Os livros que ensinam a ser feliz ajudam?

São mais uma desajuda. Porque eles propagandeiam isto: se tu és feliz ou infeliz, a culpa é só tua. Quem acreditar naquilo fica prostrado a achar que nunca vai conseguir nada na vida e ainda por cima a culpa é sua! São apenas um chorrilho de lugares-comuns. O primeiro estudo que foi feito sobre a felicidade, nos anos 60, chegou a esta conclusão brilhante: as pessoas mais felizes são jovens, bonitas, ricas, e com saúde. Ora eu precisava de algum estudo para chegar a essa conclusão?

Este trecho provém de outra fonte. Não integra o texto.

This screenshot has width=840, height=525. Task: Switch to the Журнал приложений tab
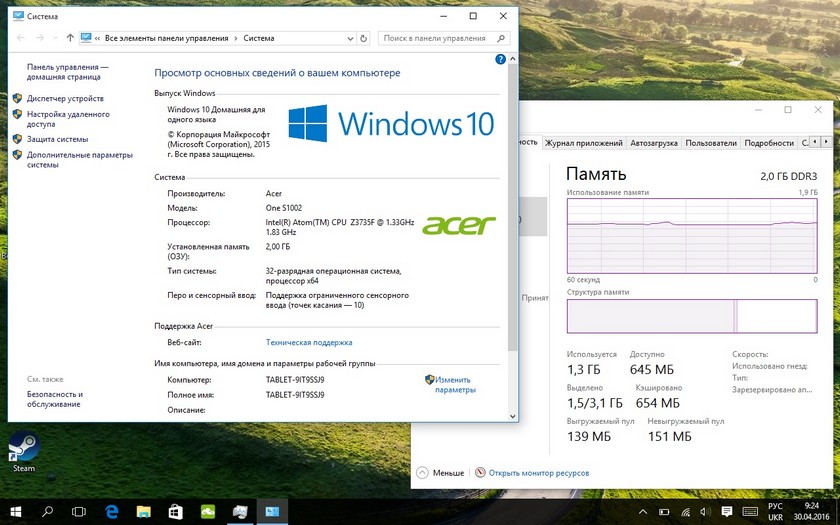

Porque é que a felicidade está na moda?

Porque quando o material falha, a gente agarra-se ao imaterial. Sempre foi assim. É o ‘pobrete mas alegrete’ do tempo do Salazar. Criou-se o Dia Mundial da Felicidade com base num discurso do rei do Butão em que ele terá dito: ‘O PIB não serve para indicar a felicidade de um povo, porque o Butão não tem PIB e é o país mais feliz do mundo’. E a partir daí começou-se a papaguear uma coisa que ninguém foi ver se era verdade. Ninguém perguntou aos butanenses se eram felizes ou infelizes. Mas tenho a certeza disto: qualquer europeu seria profundamente infeliz no Butão.

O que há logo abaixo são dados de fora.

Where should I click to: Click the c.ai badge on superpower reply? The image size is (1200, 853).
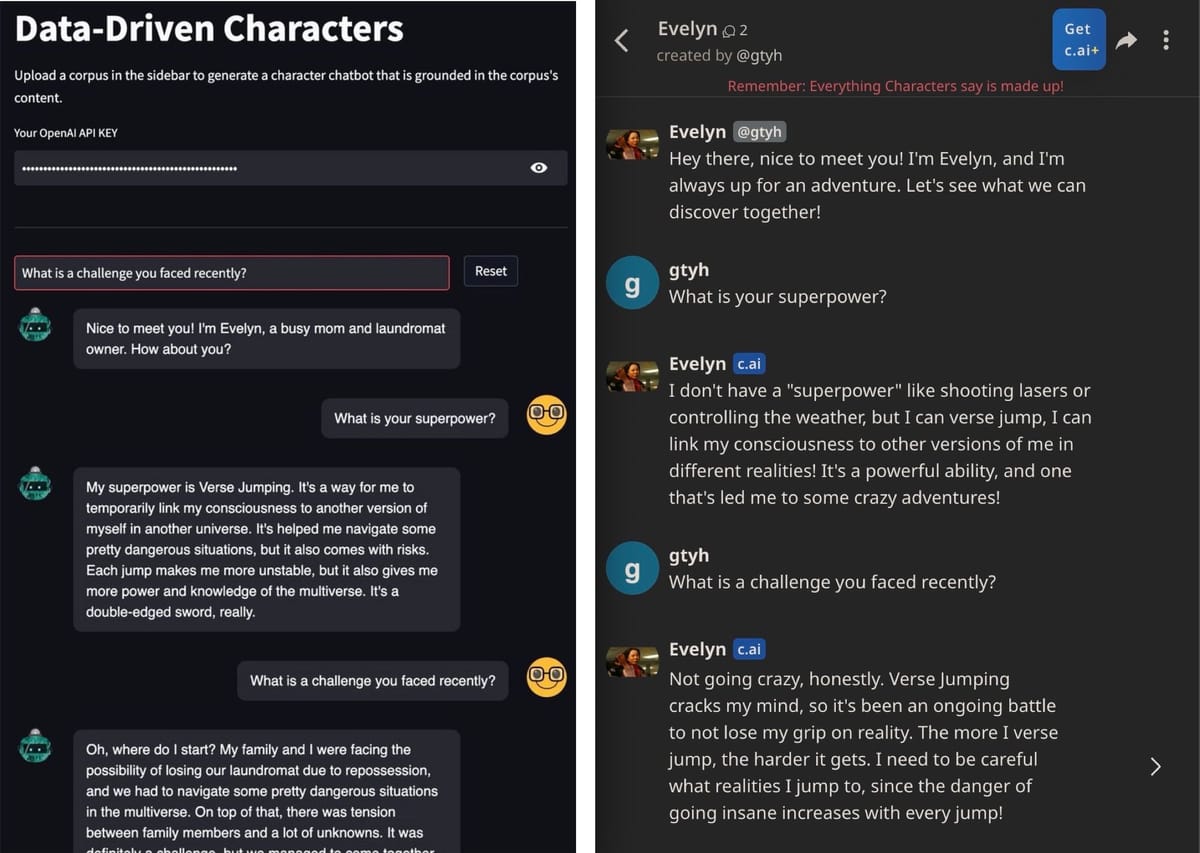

É preciso amar para ser feliz?

Não, mas ajuda. A paixão é a suspensão da razão, a pessoa apaixonada é sempre irracionalmente feliz (risos). Isto não dura, mas a longo prazo as pessoas que vivem com alguém sentem-se mais apoiadas, principalmente em países como Portugal, Grécia, Itália… Nos países nórdicos isso não é tão claro, porque as diferenças entre sexos se esbateram e as pessoas não estão tão dependentes umas das outras.

E o seu segredo para ser feliz, qual é?

Tenho a profissão que sempre quis, tenho uma filha e netas fabulosas, tenho os melhores amigos do mundo e não tenho angústias. Nem o meu fim me mete medo, porque valeu a pena ter vivido tudo isto.